Roger Reboussin apparaît ainsi comme un chantre de la nature, un esprit et une âme ouverts aux beautés des grands bois, de la lande et de la plage, ou à celles, plus âpres, des savanes et forêts tropicales. Il représenta les acteurs des drames qui les agitent en connaisseur, celui qui sait mais surtout celui qui sent. Son apport à l'art animalier et à la manière de traduire son émotion devant une bête ou un phénomène naturel est d'importance majeure. Il fit bénéficier tous ceux qui l'approchèrent de son expérience, avant tout ses élèves du Muséum où il fut Maître de dessin pour les animaux - quel beau titre ! - des années durant.

Il fut aussi un écrivain de talent. Auteur de plusieurs livres où il parle de ses aventures de naturaliste et d'artiste et expose ses théories de l'animal couleur du temps et couleur du milieu, il avait laissé des textes inédits ou publiés dans des recueils désormais introuvables. Il est heureux de les voir rassemblés dans ce volume.

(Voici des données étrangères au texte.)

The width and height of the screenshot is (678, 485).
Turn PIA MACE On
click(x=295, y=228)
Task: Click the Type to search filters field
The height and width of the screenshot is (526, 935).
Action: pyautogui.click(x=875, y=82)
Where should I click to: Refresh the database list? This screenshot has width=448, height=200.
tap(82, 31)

Il convient bien sûr de les lire avec l'esprit de leur époque, celle qui s'étend de 1930 à 1965. Certaines de ses réflexions relatives à la nature, à la chasse, à l'exploitation des ressources naturelles, voire à l'histoire, paraîtront dépassées. Elles ne sont jamais anachroniques; certaines sont en avance sur leur temps, d'autres sont comme les prémices du nôtre. Un vrai naturaliste ne saurait être que de tous les temps. Le lecteur saura suivre les démarches de l'auteur, d'une haute culture et d'une profonde sensibilité. Sa langue est précise, riche de la poésie de l'artiste, tout comme son écriture qui était d'une élégance rare.

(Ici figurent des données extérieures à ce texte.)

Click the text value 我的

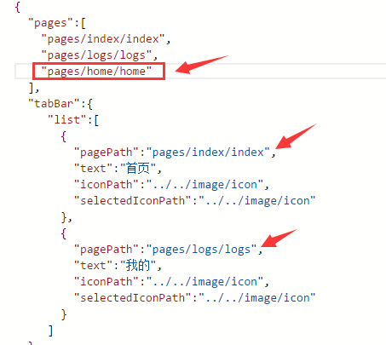tap(138, 266)
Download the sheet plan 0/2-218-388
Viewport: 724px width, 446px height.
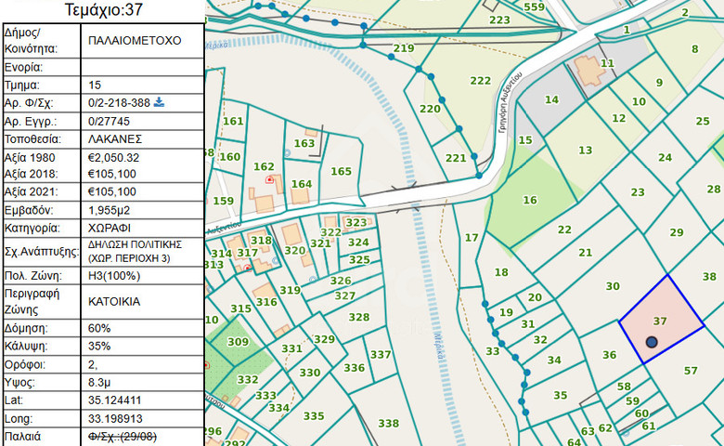[x=159, y=102]
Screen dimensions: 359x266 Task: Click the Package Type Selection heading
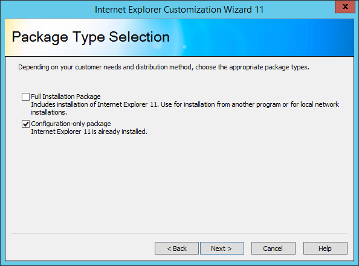91,37
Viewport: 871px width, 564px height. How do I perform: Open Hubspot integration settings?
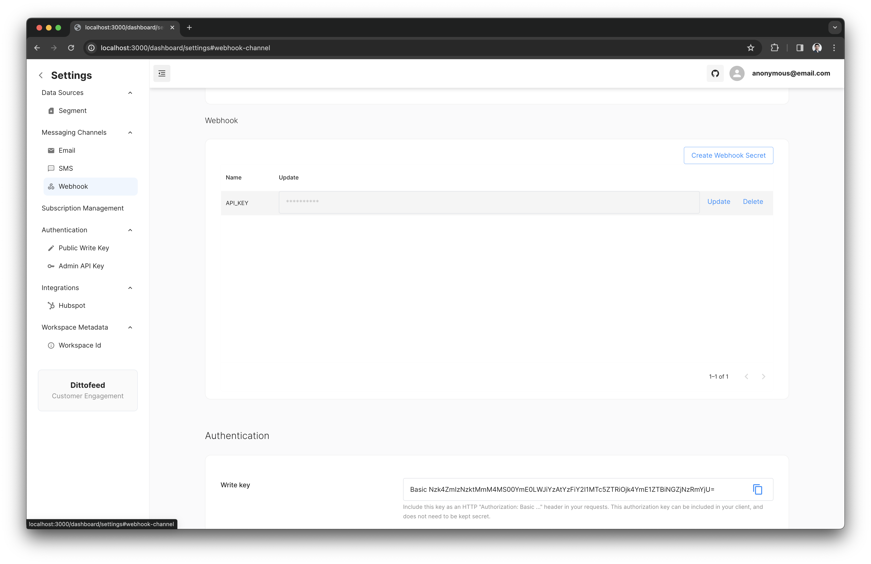click(x=72, y=306)
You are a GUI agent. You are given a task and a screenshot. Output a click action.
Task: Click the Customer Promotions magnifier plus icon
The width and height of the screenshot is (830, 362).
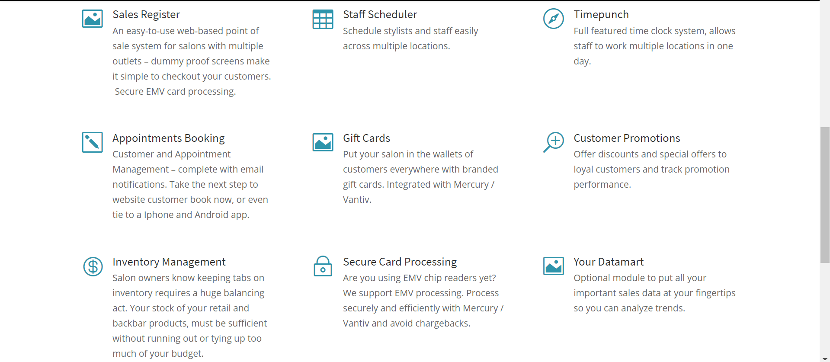553,142
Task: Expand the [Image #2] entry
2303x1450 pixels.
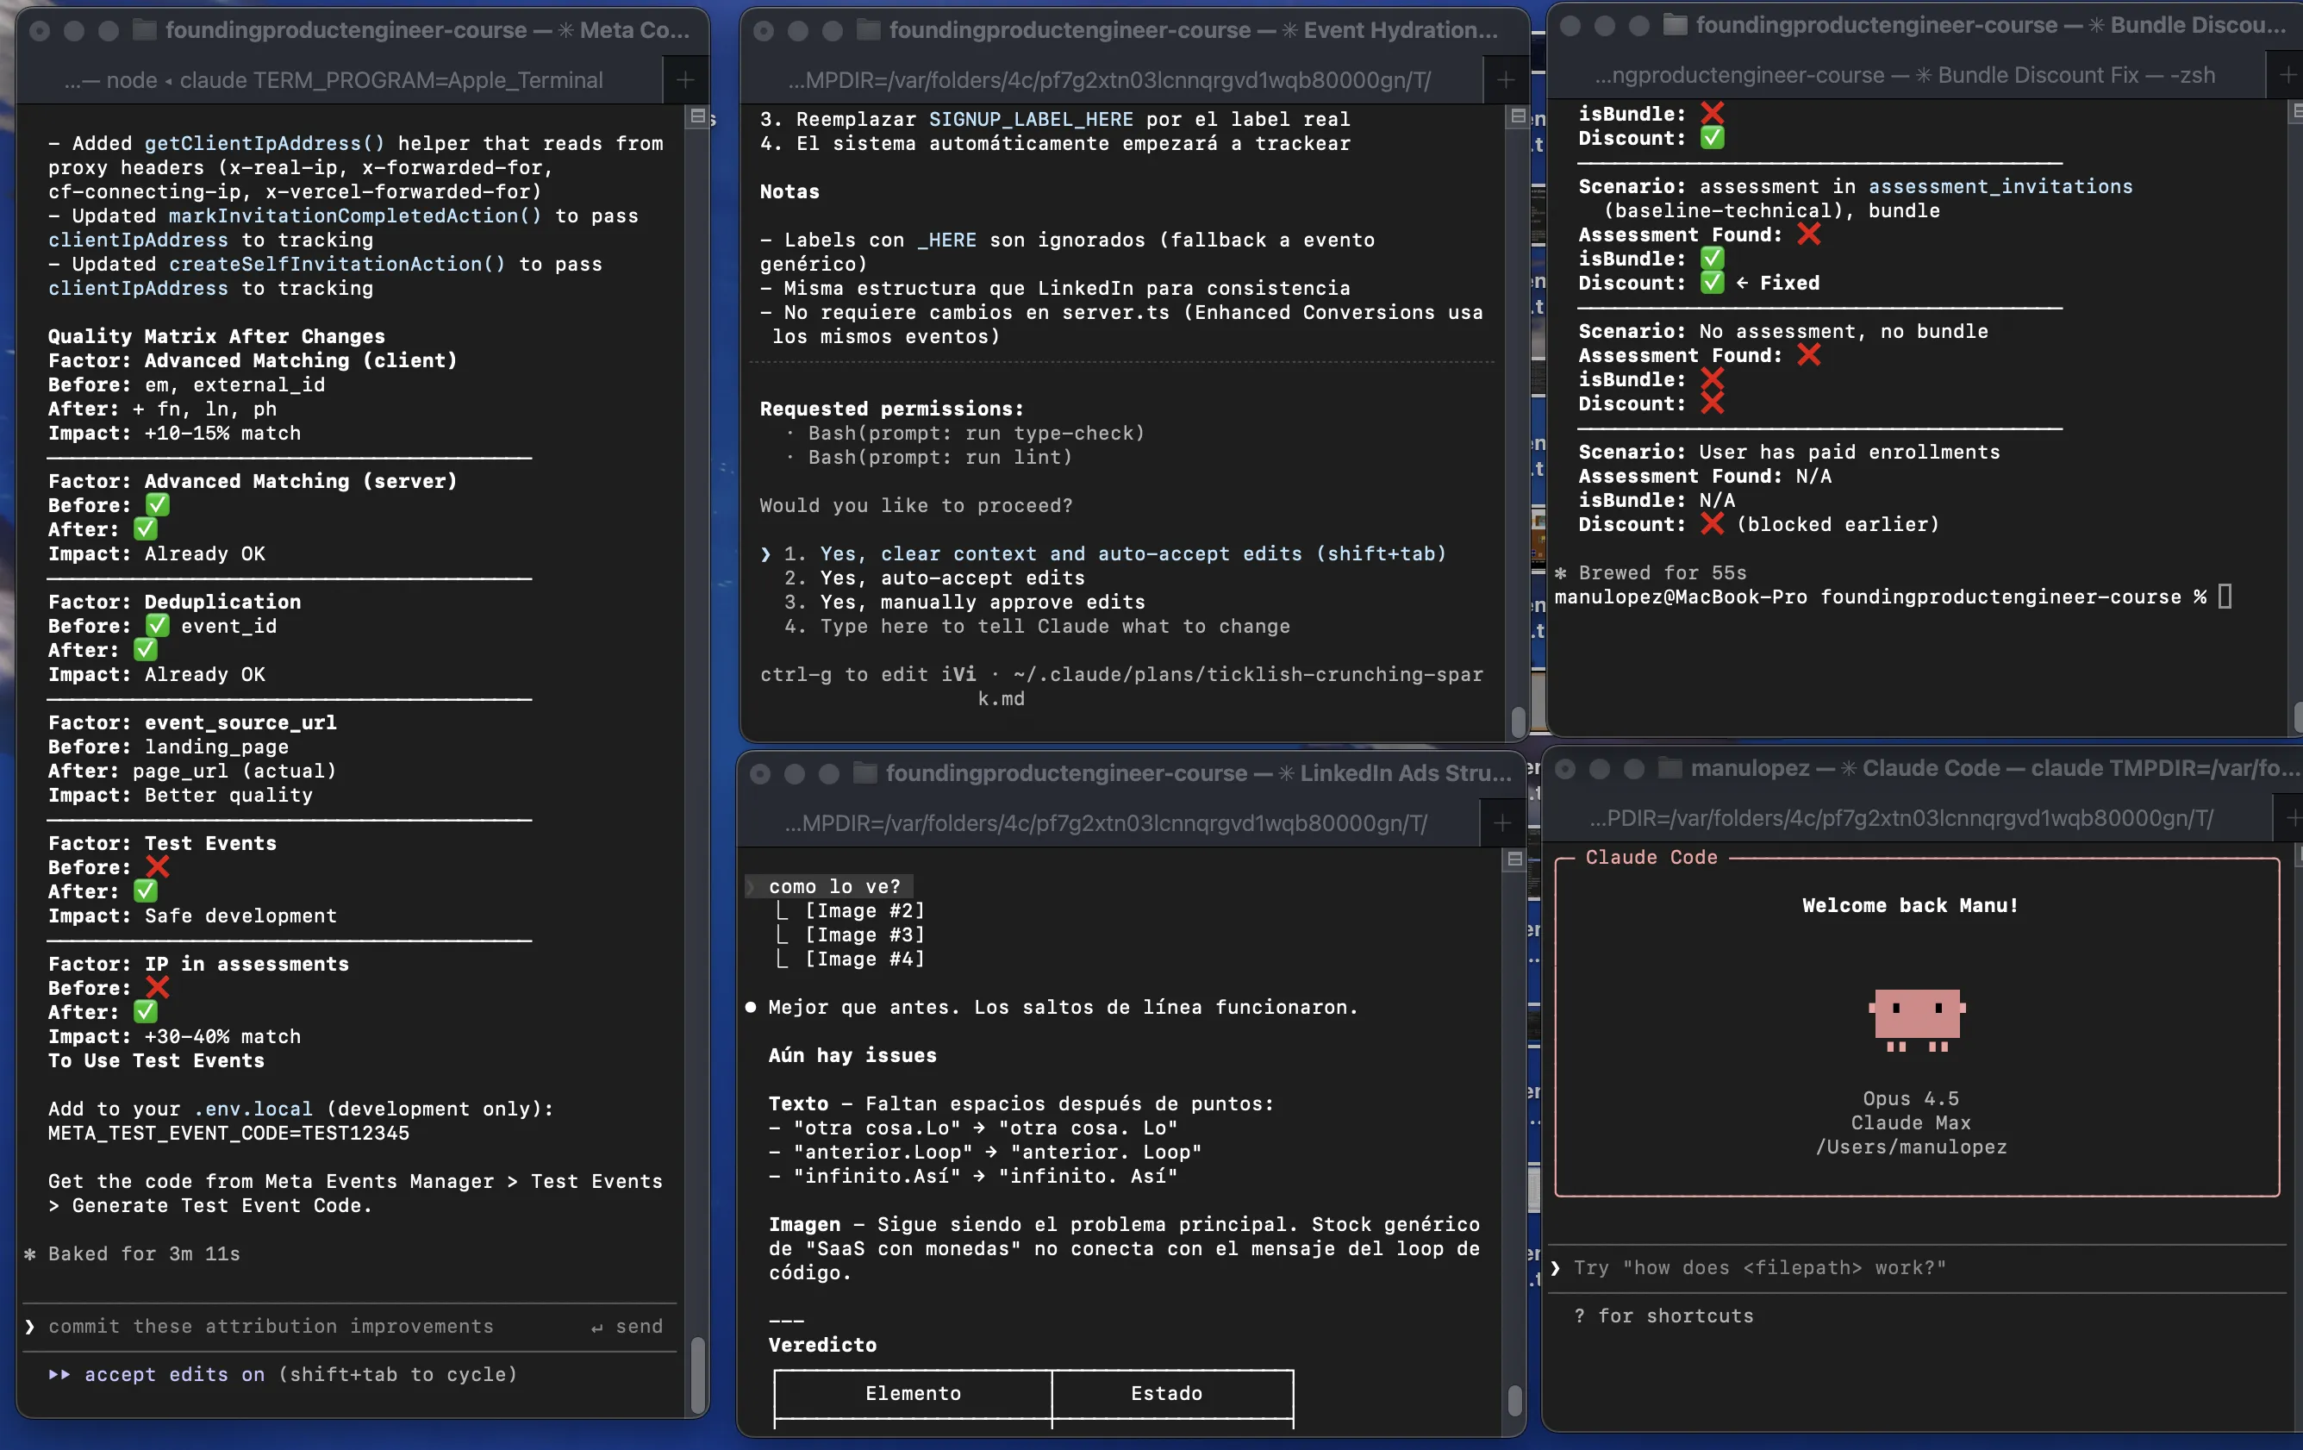Action: pos(863,910)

Ses écrits ne « datent » pas plus que ses croquis, ses aquarelles et ses toiles dont le style est en directe filiation des impressionnistes, ces naturalistes inassouvis.

Il serait juste que notre époque rende hommage à ce Maître et le place là où son talent l'appelle. Ouvert à toutes les perceptions, sensible à tout ce qui touche à la nature et aux êtres qui en forment les rouages, Roger Reboussin mérite de figurer parmi ceux qui, par le crayon et le pinceau, marquèrent notre temps. Par la plume aussi, et je suis heureux de rendre hommage à l’écrivain qu’il fut.

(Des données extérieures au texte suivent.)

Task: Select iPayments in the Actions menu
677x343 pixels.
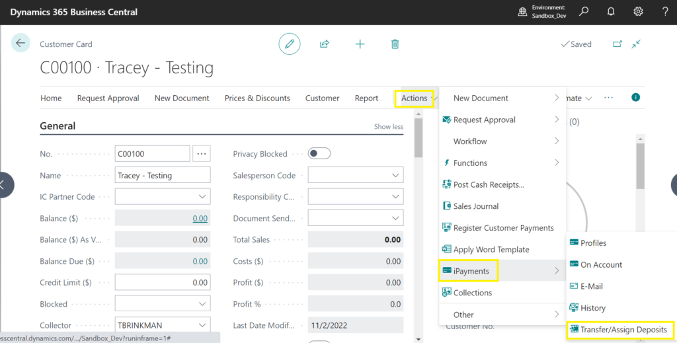Action: pyautogui.click(x=471, y=271)
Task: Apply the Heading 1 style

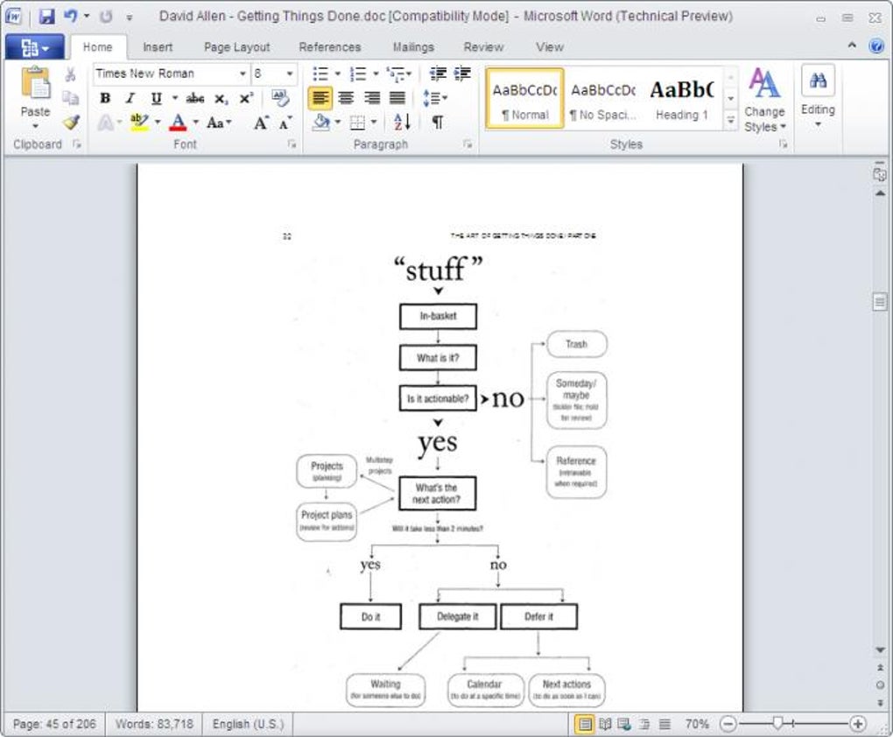Action: click(x=682, y=99)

Ami lecteur, laissez-vous entraîner par cette poésie. Celle d'un homme d'esprit et de cœur qui s'abandonna au rêve tout en ne quittant pas la solide réalité des choses de la vie. 

 

Jean DORST (1924-2001), Ornithologue, Membre de l'Institut.

Préface du livre : La Chasse du Peintre, Roger Reboussin, 1981, Editions de l'orée.